### Problem
Extract every line of the records below and reproduce each one verbatim, in the same order and with no changes.

### Records for the task
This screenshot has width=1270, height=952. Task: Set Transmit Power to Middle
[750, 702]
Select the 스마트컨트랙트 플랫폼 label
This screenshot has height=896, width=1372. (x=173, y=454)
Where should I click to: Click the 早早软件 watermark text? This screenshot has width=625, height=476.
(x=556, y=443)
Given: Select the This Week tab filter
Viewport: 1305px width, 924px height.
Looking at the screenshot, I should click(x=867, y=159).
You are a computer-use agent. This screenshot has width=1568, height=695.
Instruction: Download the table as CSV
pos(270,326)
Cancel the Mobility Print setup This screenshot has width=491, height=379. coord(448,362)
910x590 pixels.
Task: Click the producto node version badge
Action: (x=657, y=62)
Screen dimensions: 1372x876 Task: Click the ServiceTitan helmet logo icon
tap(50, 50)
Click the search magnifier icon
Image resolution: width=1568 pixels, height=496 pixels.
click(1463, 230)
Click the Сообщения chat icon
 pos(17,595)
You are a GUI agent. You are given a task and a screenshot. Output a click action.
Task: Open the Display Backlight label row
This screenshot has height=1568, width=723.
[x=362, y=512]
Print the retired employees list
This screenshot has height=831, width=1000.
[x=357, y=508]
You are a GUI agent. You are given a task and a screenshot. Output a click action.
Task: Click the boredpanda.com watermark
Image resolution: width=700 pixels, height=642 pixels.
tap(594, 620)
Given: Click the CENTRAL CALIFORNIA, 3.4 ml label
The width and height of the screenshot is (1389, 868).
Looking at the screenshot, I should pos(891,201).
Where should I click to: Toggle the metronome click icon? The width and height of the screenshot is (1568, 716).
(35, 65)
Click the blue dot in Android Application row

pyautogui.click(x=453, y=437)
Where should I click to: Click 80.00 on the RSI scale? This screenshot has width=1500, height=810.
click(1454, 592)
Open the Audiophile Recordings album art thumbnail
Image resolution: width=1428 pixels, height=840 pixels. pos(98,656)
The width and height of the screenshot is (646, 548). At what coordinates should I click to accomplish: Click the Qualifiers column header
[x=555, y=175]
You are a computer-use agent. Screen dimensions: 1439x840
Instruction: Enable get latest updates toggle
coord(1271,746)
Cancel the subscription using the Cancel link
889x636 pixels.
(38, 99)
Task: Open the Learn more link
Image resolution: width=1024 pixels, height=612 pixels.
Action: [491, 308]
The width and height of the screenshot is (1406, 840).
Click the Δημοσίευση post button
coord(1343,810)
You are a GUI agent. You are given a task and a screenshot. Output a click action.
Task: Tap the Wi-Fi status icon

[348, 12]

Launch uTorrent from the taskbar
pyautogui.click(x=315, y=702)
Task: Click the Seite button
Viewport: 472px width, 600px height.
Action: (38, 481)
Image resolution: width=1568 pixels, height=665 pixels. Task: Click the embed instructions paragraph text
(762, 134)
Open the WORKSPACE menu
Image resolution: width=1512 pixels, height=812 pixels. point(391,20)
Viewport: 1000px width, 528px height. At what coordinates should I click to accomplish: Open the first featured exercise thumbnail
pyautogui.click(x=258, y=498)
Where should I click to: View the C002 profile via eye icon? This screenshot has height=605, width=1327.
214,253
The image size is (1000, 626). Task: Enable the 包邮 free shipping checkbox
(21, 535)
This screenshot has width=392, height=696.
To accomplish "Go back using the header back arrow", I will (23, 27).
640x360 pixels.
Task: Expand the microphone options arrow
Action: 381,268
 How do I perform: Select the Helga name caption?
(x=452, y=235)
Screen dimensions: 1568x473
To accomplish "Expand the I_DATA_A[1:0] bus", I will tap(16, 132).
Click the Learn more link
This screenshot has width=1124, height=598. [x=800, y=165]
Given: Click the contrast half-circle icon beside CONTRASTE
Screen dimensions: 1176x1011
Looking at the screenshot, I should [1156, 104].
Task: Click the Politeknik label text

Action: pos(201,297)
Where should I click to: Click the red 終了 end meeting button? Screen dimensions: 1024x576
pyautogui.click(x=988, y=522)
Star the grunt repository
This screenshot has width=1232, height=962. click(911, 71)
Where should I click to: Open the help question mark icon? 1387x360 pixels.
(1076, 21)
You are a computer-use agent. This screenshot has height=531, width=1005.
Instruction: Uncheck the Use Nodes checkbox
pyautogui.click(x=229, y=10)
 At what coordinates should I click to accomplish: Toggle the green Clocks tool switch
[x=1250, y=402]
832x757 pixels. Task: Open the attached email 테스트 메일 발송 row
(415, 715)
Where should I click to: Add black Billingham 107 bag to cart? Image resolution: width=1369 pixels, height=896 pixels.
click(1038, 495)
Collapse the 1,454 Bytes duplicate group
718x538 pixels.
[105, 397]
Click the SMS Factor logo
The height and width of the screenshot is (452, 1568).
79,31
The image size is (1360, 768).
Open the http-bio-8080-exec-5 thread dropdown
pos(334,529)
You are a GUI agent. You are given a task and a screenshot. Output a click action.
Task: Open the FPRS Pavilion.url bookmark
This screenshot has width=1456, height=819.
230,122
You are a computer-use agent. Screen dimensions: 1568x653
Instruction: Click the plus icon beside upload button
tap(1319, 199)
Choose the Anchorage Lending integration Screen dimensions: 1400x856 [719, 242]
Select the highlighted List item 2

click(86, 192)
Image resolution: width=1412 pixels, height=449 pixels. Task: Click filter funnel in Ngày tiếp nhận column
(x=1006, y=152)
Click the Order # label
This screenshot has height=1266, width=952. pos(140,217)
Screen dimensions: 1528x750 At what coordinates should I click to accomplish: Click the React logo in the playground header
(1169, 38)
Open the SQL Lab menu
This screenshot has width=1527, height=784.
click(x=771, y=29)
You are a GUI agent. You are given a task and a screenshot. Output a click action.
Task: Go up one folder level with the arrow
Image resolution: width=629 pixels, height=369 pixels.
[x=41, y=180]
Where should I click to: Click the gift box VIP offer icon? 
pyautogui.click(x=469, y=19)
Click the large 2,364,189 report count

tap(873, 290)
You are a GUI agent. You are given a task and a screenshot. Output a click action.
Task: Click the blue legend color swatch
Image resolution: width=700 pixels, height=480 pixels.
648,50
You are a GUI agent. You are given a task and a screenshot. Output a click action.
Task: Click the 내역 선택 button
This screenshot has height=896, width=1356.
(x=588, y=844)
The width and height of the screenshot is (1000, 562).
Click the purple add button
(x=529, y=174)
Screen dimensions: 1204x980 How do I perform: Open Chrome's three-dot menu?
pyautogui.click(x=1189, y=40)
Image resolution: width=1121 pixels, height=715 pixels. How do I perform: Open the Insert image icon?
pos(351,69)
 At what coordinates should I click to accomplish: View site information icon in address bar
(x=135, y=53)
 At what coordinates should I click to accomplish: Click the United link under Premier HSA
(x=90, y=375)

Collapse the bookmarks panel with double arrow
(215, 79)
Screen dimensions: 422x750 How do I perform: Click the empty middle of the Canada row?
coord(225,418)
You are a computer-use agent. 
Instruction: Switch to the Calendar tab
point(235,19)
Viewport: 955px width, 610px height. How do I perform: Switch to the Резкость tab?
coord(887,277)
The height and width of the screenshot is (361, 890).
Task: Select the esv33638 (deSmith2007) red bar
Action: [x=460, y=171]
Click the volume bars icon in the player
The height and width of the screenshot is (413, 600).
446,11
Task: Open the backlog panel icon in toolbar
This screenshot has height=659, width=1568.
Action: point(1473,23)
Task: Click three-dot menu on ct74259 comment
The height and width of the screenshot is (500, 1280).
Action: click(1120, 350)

### Solution to this exercise
This screenshot has width=1270, height=952. Task: Set Transmit Power to Middle
[750, 702]
Select the 스마트컨트랙트 플랫폼 label
This screenshot has height=896, width=1372. (x=173, y=454)
Where should I click to: Click the 早早软件 watermark text? This screenshot has width=625, height=476.
(x=556, y=443)
Given: Select the This Week tab filter
Viewport: 1305px width, 924px height.
Looking at the screenshot, I should click(x=867, y=159).
You are a computer-use agent. This screenshot has width=1568, height=695.
Instruction: Download the table as CSV
pos(270,326)
Cancel the Mobility Print setup This screenshot has width=491, height=379. coord(448,362)
910x590 pixels.
Task: Click the producto node version badge
Action: (x=657, y=62)
Screen dimensions: 1372x876 Task: Click the ServiceTitan helmet logo icon
tap(50, 50)
Click the search magnifier icon
Image resolution: width=1568 pixels, height=496 pixels.
click(1463, 230)
Click the Сообщения chat icon
 pos(17,595)
You are a GUI agent. You are given a task and a screenshot. Output a click action.
Task: Open the Display Backlight label row
This screenshot has height=1568, width=723.
[x=362, y=512]
Print the retired employees list
This screenshot has height=831, width=1000.
[x=357, y=508]
You are a GUI agent. You are given a task and a screenshot. Output a click action.
Task: Click the boredpanda.com watermark
Image resolution: width=700 pixels, height=642 pixels.
tap(594, 620)
Given: Click the CENTRAL CALIFORNIA, 3.4 ml label
The width and height of the screenshot is (1389, 868).
Looking at the screenshot, I should pos(891,201).
Where should I click to: Toggle the metronome click icon? The width and height of the screenshot is (1568, 716).
(35, 65)
Click the blue dot in Android Application row

pyautogui.click(x=453, y=437)
Where should I click to: Click 80.00 on the RSI scale? This screenshot has width=1500, height=810.
click(1454, 592)
Open the Audiophile Recordings album art thumbnail
Image resolution: width=1428 pixels, height=840 pixels. pos(98,656)
The width and height of the screenshot is (646, 548). At what coordinates should I click to accomplish: Click the Qualifiers column header
[x=555, y=175]
You are a computer-use agent. Screen dimensions: 1439x840
Instruction: Enable get latest updates toggle
coord(1271,746)
Cancel the subscription using the Cancel link
889x636 pixels.
(38, 99)
Task: Open the Learn more link
Image resolution: width=1024 pixels, height=612 pixels.
Action: [491, 308]
The width and height of the screenshot is (1406, 840).
Click the Δημοσίευση post button
coord(1343,810)
You are a GUI agent. You are given a task and a screenshot. Output a click action.
Task: Tap the Wi-Fi status icon

[348, 12]

Launch uTorrent from the taskbar
pyautogui.click(x=315, y=702)
Task: Click the Seite button
Viewport: 472px width, 600px height.
Action: (38, 481)
Image resolution: width=1568 pixels, height=665 pixels. Task: Click the embed instructions paragraph text
(762, 134)
Open the WORKSPACE menu
Image resolution: width=1512 pixels, height=812 pixels. point(391,20)
Viewport: 1000px width, 528px height. At what coordinates should I click to accomplish: Open the first featured exercise thumbnail
pyautogui.click(x=258, y=498)
Where should I click to: View the C002 profile via eye icon? This screenshot has height=605, width=1327.
214,253
The image size is (1000, 626). Task: Enable the 包邮 free shipping checkbox
(21, 535)
This screenshot has width=392, height=696.
To accomplish "Go back using the header back arrow", I will (23, 27).
640x360 pixels.
Task: Expand the microphone options arrow
Action: 381,268
 How do I perform: Select the Helga name caption?
(x=452, y=235)
Screen dimensions: 1568x473
To accomplish "Expand the I_DATA_A[1:0] bus", I will tap(16, 132).
Click the Learn more link
This screenshot has width=1124, height=598. [x=800, y=165]
Given: Click the contrast half-circle icon beside CONTRASTE
Screen dimensions: 1176x1011
Looking at the screenshot, I should [1156, 104].
Task: Click the Politeknik label text

Action: pos(201,297)
Where should I click to: Click the red 終了 end meeting button? Screen dimensions: 1024x576
pyautogui.click(x=988, y=522)
Star the grunt repository
This screenshot has width=1232, height=962. click(911, 71)
Where should I click to: Open the help question mark icon? 1387x360 pixels.
(1076, 21)
You are a computer-use agent. This screenshot has height=531, width=1005.
Instruction: Uncheck the Use Nodes checkbox
pyautogui.click(x=229, y=10)
 At what coordinates should I click to accomplish: Toggle the green Clocks tool switch
[x=1250, y=402]
832x757 pixels. Task: Open the attached email 테스트 메일 발송 row
(415, 715)
Where should I click to: Add black Billingham 107 bag to cart? Image resolution: width=1369 pixels, height=896 pixels.
click(1038, 495)
Collapse the 1,454 Bytes duplicate group
718x538 pixels.
[105, 397]
Click the SMS Factor logo
The height and width of the screenshot is (452, 1568).
79,31
The image size is (1360, 768).
Open the http-bio-8080-exec-5 thread dropdown
pos(334,529)
You are a GUI agent. You are given a task and a screenshot. Output a click action.
Task: Open the FPRS Pavilion.url bookmark
This screenshot has width=1456, height=819.
230,122
You are a computer-use agent. Screen dimensions: 1568x653
Instruction: Click the plus icon beside upload button
tap(1319, 199)
Choose the Anchorage Lending integration Screen dimensions: 1400x856 [719, 242]
Select the highlighted List item 2

click(86, 192)
Image resolution: width=1412 pixels, height=449 pixels. Task: Click filter funnel in Ngày tiếp nhận column
(x=1006, y=152)
Click the Order # label
This screenshot has height=1266, width=952. pos(140,217)
Screen dimensions: 1528x750 At what coordinates should I click to accomplish: Click the React logo in the playground header
(1169, 38)
Open the SQL Lab menu
This screenshot has width=1527, height=784.
click(x=771, y=29)
You are a GUI agent. You are given a task and a screenshot. Output a click action.
Task: Go up one folder level with the arrow
Image resolution: width=629 pixels, height=369 pixels.
[x=41, y=180]
Where should I click to: Click the gift box VIP offer icon? 
pyautogui.click(x=469, y=19)
Click the large 2,364,189 report count

tap(873, 290)
You are a GUI agent. You are given a task and a screenshot. Output a click action.
Task: Click the blue legend color swatch
Image resolution: width=700 pixels, height=480 pixels.
648,50
You are a GUI agent. You are given a task and a screenshot. Output a click action.
Task: Click the 내역 선택 button
This screenshot has height=896, width=1356.
(x=588, y=844)
The width and height of the screenshot is (1000, 562).
Click the purple add button
(x=529, y=174)
Screen dimensions: 1204x980 How do I perform: Open Chrome's three-dot menu?
pyautogui.click(x=1189, y=40)
Image resolution: width=1121 pixels, height=715 pixels. How do I perform: Open the Insert image icon?
pos(351,69)
 At what coordinates should I click to accomplish: View site information icon in address bar
(x=135, y=53)
 At what coordinates should I click to accomplish: Click the United link under Premier HSA
(x=90, y=375)

Collapse the bookmarks panel with double arrow
(215, 79)
Screen dimensions: 422x750 How do I perform: Click the empty middle of the Canada row?
coord(225,418)
You are a computer-use agent. 
Instruction: Switch to the Calendar tab
point(235,19)
Viewport: 955px width, 610px height. How do I perform: Switch to the Резкость tab?
coord(887,277)
The height and width of the screenshot is (361, 890).
Task: Select the esv33638 (deSmith2007) red bar
Action: [x=460, y=171]
Click the volume bars icon in the player
The height and width of the screenshot is (413, 600).
446,11
Task: Open the backlog panel icon in toolbar
This screenshot has height=659, width=1568.
Action: point(1473,23)
Task: Click three-dot menu on ct74259 comment
The height and width of the screenshot is (500, 1280).
Action: click(1120, 350)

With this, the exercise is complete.